Answer: If \(\mathbf e\) is a common eigenvector of \(\mathbf A\) and \(\mathbf B\), then it is an eigenvector of \(\mathbf A+\mathbf B\) with eigenvalue \(\lambda+\mu\).

For the given common eigenvectors, one possible diagonalisation is

\(\mathbf P=\begin{pmatrix}1&1&1\\1&2&-1\\-2&-3&1\end{pmatrix},\qquad \mathbf D=\begin{pmatrix}81&0&0\\0&256&0\\0&0&1296\end{pmatrix},\)

so \((\mathbf A+\mathbf B)^4=\mathbf P\mathbf D\mathbf P^{-1}\).

Suppose

\(\mathbf A\mathbf e=\lambda\mathbf e,\qquad \mathbf B\mathbf e=\mu\mathbf e.\)

Then

\((\mathbf A+\mathbf B)\mathbf e=\mathbf A\mathbf e+\mathbf B\mathbf e=\lambda\mathbf e+\mu\mathbf e=(\lambda+\mu)\mathbf e.\)

Thus \(\mathbf e\) is an eigenvector of \(\mathbf A+\mathbf B\) with eigenvalue \(\lambda+\mu\).

For each given common eigenvector, add the corresponding eigenvalues of \(\mathbf A\) and \(\mathbf B\).
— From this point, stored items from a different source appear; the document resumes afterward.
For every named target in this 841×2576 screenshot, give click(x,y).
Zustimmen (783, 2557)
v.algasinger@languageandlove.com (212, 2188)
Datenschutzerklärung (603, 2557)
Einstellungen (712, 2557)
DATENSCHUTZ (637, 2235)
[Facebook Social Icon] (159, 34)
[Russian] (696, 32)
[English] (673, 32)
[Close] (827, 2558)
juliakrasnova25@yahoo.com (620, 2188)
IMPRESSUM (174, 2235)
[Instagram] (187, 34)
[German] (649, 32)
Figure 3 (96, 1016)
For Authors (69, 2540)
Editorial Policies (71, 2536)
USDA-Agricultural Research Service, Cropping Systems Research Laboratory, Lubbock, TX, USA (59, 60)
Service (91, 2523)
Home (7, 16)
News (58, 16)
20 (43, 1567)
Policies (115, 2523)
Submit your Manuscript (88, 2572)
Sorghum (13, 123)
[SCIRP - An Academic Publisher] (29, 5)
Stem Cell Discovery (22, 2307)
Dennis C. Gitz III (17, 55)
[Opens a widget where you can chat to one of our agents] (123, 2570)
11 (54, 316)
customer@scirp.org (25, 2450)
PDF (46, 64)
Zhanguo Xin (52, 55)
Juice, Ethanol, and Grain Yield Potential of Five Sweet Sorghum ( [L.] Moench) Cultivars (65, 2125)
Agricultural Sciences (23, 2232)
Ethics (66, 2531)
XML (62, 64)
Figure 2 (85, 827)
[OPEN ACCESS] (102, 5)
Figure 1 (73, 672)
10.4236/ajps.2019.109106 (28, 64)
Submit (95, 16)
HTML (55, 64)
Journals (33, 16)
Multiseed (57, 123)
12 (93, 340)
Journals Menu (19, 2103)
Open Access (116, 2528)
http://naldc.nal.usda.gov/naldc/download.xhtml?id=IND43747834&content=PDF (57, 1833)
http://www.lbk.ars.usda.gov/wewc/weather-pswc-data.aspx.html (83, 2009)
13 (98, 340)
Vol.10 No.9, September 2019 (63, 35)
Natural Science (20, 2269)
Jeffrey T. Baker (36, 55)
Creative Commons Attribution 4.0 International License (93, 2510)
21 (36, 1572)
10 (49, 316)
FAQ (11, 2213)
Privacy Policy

The resulting eigenvalues of \(\mathbf A+\mathbf B\) are \(3,4,6\).

Therefore the eigenvalues of \((\mathbf A+\mathbf B)^4\) are

\(3^4=81,\qquad 4^4=256,\qquad 6^4=1296.\)

Taking the common eigenvectors as columns, one possible choice is

\(\mathbf P=\begin{pmatrix}1&1&1\\1&2&-1\\-2&-3&1\end{pmatrix}.\)

Then

\((\mathbf A+\mathbf B)^4=\mathbf P\begin{pmatrix}81&0&0\\0&256&0\\0&0&1296\end{pmatrix}\mathbf P^{-1}.\)

The order of the columns of \(\mathbf P\) may be changed, provided the diagonal entries are changed in the same order.